Required work — Show each line from the rows below that contains the string "toolbar".

The input —
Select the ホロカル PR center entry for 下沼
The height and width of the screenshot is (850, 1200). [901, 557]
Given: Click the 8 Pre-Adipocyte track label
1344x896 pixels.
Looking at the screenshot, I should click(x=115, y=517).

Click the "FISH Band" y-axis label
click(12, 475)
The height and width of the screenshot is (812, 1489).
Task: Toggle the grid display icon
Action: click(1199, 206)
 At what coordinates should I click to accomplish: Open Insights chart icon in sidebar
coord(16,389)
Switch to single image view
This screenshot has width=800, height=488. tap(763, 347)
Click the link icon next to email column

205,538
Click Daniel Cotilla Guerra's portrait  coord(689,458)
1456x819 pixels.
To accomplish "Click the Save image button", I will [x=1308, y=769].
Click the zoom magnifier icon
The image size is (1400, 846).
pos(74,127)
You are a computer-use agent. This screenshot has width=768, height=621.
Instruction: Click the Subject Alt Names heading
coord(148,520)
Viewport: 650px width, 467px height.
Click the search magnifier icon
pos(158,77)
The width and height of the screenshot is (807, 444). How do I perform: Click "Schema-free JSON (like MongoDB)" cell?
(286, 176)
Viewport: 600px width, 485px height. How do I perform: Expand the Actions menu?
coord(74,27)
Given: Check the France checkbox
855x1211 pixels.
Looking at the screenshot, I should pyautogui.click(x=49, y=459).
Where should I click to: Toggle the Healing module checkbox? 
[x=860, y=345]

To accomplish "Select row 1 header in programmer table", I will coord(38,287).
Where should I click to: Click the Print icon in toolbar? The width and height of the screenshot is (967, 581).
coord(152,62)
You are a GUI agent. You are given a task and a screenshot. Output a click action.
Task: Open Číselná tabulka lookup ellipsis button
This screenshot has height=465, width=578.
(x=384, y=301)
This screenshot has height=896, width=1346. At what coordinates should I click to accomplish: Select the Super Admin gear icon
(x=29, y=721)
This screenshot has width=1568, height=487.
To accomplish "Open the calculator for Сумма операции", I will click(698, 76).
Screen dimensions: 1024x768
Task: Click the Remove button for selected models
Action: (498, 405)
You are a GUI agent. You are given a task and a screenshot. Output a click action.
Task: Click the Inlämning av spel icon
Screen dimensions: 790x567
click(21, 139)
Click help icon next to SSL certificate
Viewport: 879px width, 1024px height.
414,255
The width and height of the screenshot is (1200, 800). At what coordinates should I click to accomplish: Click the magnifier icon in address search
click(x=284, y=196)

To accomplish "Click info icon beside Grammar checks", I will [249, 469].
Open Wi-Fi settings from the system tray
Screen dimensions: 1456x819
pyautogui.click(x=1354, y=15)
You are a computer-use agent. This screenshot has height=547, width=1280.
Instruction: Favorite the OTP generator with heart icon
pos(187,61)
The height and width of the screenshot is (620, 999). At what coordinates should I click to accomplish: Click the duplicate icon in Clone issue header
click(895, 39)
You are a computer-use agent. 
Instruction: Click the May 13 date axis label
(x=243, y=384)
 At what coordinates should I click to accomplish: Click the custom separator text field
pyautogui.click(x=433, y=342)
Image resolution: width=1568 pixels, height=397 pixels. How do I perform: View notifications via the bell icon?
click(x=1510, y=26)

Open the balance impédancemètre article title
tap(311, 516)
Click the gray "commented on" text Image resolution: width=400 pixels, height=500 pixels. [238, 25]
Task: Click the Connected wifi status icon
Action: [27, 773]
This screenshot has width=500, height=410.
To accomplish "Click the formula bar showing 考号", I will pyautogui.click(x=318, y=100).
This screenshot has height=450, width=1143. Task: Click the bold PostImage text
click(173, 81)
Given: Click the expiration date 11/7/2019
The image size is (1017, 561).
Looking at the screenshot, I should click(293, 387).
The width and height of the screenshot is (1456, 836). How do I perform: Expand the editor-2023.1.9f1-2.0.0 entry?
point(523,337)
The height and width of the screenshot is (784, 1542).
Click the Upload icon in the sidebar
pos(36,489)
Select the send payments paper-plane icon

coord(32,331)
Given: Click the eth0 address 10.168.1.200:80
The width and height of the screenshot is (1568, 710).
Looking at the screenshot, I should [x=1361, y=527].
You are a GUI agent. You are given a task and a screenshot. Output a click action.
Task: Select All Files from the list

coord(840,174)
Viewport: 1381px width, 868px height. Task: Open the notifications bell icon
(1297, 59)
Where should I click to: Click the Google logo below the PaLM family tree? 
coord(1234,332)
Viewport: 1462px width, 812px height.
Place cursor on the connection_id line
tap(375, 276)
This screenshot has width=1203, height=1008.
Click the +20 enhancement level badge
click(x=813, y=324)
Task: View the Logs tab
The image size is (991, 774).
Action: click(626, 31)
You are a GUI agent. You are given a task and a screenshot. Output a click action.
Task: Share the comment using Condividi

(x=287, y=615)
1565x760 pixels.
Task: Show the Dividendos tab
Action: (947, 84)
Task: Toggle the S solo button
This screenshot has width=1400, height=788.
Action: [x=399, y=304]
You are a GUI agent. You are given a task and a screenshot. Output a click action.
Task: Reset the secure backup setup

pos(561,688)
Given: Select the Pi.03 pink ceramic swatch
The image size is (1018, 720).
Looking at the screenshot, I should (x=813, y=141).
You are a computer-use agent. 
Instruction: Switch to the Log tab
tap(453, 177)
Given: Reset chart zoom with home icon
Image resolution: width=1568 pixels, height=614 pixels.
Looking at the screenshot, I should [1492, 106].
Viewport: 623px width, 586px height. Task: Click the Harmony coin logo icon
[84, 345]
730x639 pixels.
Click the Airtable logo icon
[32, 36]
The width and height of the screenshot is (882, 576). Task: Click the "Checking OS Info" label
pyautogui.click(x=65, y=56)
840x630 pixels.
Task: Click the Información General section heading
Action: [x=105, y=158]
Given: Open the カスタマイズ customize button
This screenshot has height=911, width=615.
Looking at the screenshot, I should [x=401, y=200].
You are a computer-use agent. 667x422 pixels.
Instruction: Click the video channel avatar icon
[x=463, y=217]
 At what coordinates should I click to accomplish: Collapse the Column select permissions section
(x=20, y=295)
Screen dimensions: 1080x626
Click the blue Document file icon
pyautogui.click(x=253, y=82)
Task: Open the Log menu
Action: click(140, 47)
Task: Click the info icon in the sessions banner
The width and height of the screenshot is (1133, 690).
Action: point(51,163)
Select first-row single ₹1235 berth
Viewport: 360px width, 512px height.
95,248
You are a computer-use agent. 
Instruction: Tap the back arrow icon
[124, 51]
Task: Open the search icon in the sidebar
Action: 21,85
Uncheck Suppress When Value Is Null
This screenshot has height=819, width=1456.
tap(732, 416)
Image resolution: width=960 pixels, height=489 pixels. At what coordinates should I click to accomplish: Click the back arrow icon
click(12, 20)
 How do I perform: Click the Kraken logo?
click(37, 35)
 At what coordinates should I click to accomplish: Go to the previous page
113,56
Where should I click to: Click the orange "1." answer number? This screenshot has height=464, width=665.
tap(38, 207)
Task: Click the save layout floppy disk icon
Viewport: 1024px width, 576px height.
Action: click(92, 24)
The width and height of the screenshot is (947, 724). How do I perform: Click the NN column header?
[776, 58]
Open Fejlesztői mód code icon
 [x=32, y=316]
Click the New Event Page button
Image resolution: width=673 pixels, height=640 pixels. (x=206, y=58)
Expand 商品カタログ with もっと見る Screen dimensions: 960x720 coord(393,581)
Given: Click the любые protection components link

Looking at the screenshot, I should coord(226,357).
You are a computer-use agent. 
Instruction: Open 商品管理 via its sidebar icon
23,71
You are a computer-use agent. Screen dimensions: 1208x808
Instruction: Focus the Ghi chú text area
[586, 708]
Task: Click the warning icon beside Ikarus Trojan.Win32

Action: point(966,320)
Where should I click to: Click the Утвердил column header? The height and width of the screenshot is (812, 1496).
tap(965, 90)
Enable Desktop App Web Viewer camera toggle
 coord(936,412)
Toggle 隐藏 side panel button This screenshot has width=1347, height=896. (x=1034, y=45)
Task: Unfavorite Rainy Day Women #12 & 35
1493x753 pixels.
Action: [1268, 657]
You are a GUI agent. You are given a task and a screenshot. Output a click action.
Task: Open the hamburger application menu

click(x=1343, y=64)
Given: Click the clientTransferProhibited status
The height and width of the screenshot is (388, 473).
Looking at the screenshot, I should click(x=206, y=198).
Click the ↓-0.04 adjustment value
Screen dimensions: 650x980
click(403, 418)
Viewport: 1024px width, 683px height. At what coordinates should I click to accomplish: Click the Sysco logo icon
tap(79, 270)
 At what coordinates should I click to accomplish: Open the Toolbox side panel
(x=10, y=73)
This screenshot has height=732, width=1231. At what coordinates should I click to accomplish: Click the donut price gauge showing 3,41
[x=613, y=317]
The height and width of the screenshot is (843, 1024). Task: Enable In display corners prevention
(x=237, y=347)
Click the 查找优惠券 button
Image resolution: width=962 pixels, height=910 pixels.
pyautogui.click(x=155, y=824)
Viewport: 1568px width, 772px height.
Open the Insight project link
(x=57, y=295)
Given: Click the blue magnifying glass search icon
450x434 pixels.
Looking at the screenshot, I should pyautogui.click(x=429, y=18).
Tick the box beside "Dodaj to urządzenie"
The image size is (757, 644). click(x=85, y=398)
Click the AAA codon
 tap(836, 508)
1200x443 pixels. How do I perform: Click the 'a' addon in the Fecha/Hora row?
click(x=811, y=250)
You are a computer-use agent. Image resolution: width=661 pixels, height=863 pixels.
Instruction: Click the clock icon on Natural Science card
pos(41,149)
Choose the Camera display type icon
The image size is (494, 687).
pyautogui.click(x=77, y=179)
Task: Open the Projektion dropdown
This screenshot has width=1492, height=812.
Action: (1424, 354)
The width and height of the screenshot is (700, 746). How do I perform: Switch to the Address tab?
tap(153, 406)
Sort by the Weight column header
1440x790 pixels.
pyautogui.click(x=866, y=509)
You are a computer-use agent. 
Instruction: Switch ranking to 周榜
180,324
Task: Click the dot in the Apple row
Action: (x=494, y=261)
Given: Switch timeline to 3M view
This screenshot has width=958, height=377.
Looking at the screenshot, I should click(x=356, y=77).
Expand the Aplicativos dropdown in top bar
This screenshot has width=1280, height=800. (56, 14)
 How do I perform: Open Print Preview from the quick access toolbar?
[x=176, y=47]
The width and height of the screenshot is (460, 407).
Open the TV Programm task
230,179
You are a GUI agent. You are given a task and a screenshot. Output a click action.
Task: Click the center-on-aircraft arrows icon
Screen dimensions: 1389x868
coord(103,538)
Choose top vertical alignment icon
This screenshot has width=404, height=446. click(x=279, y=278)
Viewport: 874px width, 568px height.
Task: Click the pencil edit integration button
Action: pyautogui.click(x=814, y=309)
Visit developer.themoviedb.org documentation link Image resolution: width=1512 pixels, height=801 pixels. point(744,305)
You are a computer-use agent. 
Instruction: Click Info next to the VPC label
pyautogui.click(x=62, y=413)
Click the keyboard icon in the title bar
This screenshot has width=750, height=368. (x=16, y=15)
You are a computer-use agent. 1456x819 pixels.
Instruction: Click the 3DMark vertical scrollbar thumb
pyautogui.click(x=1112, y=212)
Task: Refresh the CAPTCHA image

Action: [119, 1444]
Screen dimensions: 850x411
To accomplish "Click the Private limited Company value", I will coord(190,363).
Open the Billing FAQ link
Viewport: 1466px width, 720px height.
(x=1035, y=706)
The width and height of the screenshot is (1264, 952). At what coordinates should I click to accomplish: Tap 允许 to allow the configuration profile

Written reply —
Where should I click to: Click the Print icon in toolbar? The width and height of the screenshot is (967, 581).
 How do I perform: Open Print Preview from the quick access toolbar?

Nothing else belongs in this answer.